David Friedlen had worked for Runzheimer International, Ltd. for more than 15 years when Runzheimer asked all of its employees, including Friedlen, to sign restrictive covenants. Friedlen signed the restrictive covenant and continued to work for Runzheimer for more than two years before he was discharged. After being discharged, Friedlen began to work for one of Runzheimer's competitors.
Runzheimer sued both Friedlen and its competitor, alleging that Friedlen's new employment breached the terms of their restrictive covenant. Friedlen moved for summary judgment, arguing that the covenant was unenforceable because it lacked consideration. A Milwaukee County circuit court held that Runzheimer's promise not to fire Friedlen if he signed the restrictive covenant was an illusory promise and did not constitute consideration to support the agreement because Runzheimer had the “unfettered right” to discharge Friedlen, even seconds after Friedlen signed the agreement.

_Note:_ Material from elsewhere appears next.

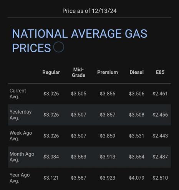
Task: Click the Current Avg. row label
Action: click(x=18, y=94)
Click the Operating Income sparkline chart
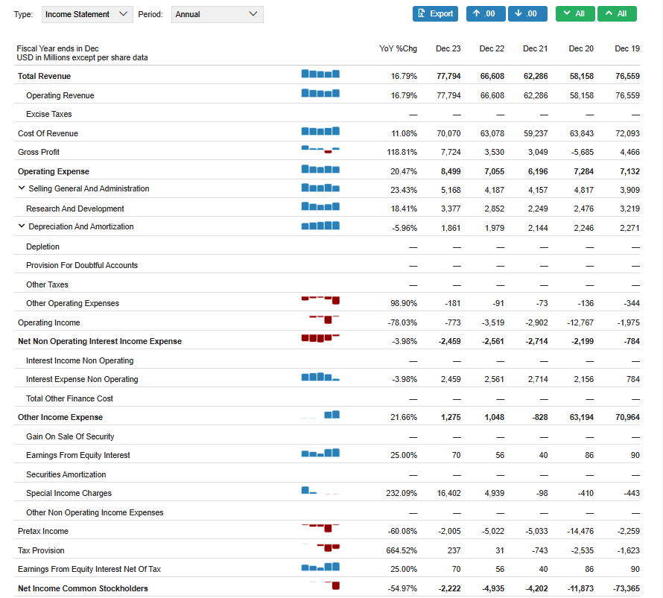 (x=324, y=319)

Runzheimer appealed, and the Wisconsin Court of Appeals certified the case to the Wisconsin Supreme Court because Wisconsin law failed to adequately address the issue of whether an employer's forbearance of its right to terminate the employment of an existing at-will employee in exchange for the employee agreeing to a restrictive covenant constitutes adequate consideration.
On April 30, 2015, the Wisconsin Supreme Court held that “an employer's forbearance in exercising its right to terminate an at-will employee constitutes lawful consideration for signing a restrictive covenant.” The court added that although an employer could theoretically terminate an employee's employment shortly after having the employee sign a restrictive covenant, the employee in those circumstances would be protected by other contract formation principles, such as fraudulent inducement or good faith and fair dealing, so that the restrictive covenant could not be enforced.
Runzheimer International Ltd. v. Friedlen, Wis., No. 2013AP1392 (April 30, 2015).
Professional Pointer: This decision has clarified Wisconsin law on what constitutes sufficient consideration for a restrictive covenant. The Wisconsin legislature is considering a new bill that is expected to replace the current statute that governs restrictive covenants in employment. That new law, which will apply to agreements entered into, modified, or extended after the law becomes effective, includes a provision that addresses what constitutes adequate consideration at different times in the employment relationship.